BEGIN Record excerpts
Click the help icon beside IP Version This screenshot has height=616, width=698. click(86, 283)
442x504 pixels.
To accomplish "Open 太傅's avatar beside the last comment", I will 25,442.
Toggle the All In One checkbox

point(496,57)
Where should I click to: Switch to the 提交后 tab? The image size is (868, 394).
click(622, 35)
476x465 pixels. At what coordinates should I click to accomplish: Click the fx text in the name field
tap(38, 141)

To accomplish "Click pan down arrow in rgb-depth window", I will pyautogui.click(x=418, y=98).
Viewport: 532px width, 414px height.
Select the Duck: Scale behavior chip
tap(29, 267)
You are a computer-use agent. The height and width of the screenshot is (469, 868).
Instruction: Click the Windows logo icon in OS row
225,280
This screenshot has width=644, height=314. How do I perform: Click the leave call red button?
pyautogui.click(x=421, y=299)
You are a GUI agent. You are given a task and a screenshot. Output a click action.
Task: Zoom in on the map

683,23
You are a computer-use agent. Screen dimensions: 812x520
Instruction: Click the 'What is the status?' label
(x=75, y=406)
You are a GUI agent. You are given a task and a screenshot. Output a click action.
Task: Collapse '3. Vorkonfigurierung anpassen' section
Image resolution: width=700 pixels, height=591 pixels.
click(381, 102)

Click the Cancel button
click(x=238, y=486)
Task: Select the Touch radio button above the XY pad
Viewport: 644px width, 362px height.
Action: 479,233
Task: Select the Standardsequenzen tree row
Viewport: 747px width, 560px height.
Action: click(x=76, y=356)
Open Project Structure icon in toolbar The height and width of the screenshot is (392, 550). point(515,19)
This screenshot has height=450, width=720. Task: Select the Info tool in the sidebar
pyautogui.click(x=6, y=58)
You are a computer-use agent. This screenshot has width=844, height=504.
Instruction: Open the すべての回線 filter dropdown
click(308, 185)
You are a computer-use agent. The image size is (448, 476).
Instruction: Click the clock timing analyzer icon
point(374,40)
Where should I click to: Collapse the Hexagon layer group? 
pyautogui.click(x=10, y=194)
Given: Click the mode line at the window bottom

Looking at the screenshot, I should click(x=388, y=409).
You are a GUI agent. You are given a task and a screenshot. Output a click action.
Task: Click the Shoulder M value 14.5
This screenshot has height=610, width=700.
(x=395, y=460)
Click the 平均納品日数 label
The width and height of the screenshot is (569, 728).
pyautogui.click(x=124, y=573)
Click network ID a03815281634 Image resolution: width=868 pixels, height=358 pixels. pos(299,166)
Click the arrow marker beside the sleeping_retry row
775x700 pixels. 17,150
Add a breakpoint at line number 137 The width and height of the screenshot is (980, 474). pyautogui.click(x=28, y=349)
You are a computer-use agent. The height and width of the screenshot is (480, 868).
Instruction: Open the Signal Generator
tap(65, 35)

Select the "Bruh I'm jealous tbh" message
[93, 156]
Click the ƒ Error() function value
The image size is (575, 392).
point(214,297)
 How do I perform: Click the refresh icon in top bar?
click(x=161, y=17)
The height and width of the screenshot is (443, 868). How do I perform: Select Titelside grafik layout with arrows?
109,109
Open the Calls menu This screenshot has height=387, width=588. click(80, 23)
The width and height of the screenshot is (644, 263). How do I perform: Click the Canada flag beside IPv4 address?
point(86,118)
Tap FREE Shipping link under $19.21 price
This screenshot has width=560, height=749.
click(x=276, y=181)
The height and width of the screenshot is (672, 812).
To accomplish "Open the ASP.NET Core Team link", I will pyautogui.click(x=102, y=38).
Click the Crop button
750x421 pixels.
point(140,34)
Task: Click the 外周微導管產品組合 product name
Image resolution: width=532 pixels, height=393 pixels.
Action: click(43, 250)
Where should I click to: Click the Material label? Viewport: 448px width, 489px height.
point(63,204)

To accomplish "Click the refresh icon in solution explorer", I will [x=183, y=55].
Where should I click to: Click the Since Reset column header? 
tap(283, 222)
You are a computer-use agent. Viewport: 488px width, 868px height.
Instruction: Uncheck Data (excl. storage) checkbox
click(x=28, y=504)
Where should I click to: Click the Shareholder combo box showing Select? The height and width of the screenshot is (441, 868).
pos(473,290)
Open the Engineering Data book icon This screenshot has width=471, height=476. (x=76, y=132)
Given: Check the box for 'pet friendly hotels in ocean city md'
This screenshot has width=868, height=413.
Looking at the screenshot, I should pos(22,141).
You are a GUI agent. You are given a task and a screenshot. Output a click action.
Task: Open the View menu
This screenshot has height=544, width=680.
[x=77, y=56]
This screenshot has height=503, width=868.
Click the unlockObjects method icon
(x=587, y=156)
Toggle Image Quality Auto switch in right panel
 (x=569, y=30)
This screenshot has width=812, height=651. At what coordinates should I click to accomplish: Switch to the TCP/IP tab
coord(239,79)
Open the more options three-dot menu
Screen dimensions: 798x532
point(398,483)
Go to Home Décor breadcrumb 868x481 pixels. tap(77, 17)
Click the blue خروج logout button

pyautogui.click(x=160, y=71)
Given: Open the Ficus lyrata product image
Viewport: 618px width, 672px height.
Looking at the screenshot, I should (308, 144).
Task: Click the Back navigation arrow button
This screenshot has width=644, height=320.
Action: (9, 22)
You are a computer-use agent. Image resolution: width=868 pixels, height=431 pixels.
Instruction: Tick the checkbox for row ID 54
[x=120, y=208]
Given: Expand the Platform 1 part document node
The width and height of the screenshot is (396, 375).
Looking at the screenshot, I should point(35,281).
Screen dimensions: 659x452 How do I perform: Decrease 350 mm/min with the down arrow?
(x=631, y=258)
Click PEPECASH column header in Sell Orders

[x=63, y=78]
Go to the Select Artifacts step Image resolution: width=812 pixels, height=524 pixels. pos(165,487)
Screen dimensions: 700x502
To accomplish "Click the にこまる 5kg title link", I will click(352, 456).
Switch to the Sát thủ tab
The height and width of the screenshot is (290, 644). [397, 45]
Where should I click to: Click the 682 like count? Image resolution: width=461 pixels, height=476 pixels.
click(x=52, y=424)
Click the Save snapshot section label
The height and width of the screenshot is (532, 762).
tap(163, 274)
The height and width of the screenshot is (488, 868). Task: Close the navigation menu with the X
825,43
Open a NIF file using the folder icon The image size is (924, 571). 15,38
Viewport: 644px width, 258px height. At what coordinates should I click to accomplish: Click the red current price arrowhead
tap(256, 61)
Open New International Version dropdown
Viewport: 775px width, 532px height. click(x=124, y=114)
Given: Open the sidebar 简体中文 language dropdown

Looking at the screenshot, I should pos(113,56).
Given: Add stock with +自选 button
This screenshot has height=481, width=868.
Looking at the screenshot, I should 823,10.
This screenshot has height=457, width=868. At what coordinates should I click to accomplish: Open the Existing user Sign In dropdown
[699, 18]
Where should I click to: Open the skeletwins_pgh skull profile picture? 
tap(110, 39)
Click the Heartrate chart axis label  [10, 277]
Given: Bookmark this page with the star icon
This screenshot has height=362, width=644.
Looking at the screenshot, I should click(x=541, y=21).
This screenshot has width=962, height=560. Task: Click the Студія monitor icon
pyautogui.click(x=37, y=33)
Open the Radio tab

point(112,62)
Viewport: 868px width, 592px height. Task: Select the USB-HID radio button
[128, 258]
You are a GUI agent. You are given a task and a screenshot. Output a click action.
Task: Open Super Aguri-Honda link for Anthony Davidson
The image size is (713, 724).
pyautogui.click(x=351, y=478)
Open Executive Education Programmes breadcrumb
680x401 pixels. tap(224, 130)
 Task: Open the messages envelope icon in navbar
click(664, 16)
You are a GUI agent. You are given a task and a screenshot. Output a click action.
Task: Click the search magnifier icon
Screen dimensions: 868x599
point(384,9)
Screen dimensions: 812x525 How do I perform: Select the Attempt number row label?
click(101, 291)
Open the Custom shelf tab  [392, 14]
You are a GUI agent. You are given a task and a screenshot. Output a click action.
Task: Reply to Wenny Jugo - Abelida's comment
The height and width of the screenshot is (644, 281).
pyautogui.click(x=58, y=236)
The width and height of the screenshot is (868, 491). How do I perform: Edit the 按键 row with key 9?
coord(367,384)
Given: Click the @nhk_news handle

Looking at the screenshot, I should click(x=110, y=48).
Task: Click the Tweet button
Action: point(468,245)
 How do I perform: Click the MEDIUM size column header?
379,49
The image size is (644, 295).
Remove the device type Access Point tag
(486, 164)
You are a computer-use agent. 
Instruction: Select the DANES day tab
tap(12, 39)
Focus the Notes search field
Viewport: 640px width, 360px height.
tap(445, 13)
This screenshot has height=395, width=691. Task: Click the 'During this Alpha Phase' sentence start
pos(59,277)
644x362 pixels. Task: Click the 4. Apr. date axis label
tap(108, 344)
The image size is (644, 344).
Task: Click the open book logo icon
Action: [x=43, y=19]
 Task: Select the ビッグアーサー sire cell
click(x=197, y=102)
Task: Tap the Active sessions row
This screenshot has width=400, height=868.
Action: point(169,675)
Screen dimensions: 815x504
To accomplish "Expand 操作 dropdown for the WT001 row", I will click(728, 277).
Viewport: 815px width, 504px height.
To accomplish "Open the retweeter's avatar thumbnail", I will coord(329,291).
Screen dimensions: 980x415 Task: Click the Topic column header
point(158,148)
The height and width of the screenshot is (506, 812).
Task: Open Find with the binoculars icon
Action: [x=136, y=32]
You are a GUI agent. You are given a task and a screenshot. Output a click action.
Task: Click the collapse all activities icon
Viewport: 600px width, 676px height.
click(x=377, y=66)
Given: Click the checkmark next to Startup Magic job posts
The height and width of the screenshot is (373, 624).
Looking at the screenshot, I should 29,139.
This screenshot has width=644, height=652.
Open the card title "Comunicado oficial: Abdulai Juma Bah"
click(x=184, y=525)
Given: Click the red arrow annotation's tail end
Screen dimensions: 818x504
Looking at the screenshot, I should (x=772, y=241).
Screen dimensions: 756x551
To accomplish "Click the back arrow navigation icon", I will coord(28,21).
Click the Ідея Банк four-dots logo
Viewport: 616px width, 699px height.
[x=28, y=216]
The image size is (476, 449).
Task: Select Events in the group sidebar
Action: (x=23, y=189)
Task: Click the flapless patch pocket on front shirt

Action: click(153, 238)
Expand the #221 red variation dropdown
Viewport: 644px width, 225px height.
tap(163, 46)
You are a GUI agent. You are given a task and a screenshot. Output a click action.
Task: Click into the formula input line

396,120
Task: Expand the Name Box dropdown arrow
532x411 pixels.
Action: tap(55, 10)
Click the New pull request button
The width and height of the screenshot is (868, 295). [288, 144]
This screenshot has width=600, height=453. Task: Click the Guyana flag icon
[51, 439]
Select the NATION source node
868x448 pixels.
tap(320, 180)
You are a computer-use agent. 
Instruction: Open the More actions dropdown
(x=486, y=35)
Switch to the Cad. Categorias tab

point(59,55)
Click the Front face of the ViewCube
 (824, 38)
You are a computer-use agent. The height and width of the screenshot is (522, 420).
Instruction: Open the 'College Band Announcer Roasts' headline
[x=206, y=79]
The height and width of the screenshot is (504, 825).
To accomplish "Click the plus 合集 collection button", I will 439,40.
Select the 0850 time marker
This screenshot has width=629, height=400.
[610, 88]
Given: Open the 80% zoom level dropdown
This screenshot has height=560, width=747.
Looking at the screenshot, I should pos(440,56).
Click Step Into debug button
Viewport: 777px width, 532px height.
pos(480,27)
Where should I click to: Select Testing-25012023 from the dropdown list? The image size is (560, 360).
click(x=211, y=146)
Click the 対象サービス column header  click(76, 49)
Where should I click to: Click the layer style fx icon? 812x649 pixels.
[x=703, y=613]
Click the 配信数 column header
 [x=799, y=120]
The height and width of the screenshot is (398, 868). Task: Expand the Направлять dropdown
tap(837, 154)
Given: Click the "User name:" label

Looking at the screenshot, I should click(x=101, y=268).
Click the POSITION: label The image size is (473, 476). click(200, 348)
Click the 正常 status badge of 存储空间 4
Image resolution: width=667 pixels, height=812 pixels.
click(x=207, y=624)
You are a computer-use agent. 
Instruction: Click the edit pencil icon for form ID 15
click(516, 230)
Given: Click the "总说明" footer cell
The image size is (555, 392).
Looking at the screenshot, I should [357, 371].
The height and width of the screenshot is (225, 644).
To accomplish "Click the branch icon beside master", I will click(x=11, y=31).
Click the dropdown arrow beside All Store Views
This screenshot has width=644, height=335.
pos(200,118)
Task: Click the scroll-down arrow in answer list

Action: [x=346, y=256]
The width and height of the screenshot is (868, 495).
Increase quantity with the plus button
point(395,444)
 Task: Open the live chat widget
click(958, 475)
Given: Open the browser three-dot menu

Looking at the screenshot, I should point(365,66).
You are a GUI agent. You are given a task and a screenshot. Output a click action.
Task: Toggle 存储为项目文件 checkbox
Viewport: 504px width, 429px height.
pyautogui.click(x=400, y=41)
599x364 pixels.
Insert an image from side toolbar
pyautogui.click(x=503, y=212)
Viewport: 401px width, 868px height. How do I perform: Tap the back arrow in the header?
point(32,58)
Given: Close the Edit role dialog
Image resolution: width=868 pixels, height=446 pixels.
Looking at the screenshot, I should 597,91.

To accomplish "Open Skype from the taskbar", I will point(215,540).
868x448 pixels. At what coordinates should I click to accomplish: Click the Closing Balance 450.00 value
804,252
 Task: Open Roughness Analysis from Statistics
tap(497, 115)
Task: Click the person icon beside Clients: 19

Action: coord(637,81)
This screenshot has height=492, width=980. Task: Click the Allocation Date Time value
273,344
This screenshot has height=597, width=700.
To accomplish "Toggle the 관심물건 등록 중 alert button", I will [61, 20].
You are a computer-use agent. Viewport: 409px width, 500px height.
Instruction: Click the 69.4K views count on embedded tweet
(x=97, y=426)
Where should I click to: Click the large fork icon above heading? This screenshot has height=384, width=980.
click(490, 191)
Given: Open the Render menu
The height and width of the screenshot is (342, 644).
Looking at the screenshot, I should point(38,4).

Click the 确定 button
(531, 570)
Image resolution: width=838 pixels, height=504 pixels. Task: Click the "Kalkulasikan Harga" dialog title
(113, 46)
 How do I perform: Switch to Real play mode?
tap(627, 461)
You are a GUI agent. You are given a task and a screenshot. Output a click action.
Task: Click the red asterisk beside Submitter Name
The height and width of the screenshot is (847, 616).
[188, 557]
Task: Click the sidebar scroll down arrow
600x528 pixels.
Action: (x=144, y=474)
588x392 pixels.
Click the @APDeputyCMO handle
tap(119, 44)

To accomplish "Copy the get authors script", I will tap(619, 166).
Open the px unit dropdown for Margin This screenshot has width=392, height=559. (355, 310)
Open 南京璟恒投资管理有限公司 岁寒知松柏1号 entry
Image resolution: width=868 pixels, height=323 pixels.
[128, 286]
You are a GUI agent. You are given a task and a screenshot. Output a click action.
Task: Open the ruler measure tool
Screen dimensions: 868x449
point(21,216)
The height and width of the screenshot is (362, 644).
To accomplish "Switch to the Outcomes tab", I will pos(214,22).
END Record excerpts
• [What the task requires] What you should output is every line of the records above, from the first through the line containing "Task: Collapse '3.", unchanged.

• [Task solution]
Click the help icon beside IP Version This screenshot has height=616, width=698. click(86, 283)
442x504 pixels.
To accomplish "Open 太傅's avatar beside the last comment", I will 25,442.
Toggle the All In One checkbox

point(496,57)
Where should I click to: Switch to the 提交后 tab? The image size is (868, 394).
click(622, 35)
476x465 pixels. At what coordinates should I click to accomplish: Click the fx text in the name field
tap(38, 141)

To accomplish "Click pan down arrow in rgb-depth window", I will pyautogui.click(x=418, y=98).
Viewport: 532px width, 414px height.
Select the Duck: Scale behavior chip
tap(29, 267)
You are a computer-use agent. The height and width of the screenshot is (469, 868).
Instruction: Click the Windows logo icon in OS row
225,280
This screenshot has width=644, height=314. How do I perform: Click the leave call red button?
pyautogui.click(x=421, y=299)
You are a GUI agent. You are given a task and a screenshot. Output a click action.
Task: Zoom in on the map

683,23
You are a computer-use agent. Screen dimensions: 812x520
Instruction: Click the 'What is the status?' label
(x=75, y=406)
You are a GUI agent. You are given a task and a screenshot. Output a click action.
Task: Collapse '3. Vorkonfigurierung anpassen' section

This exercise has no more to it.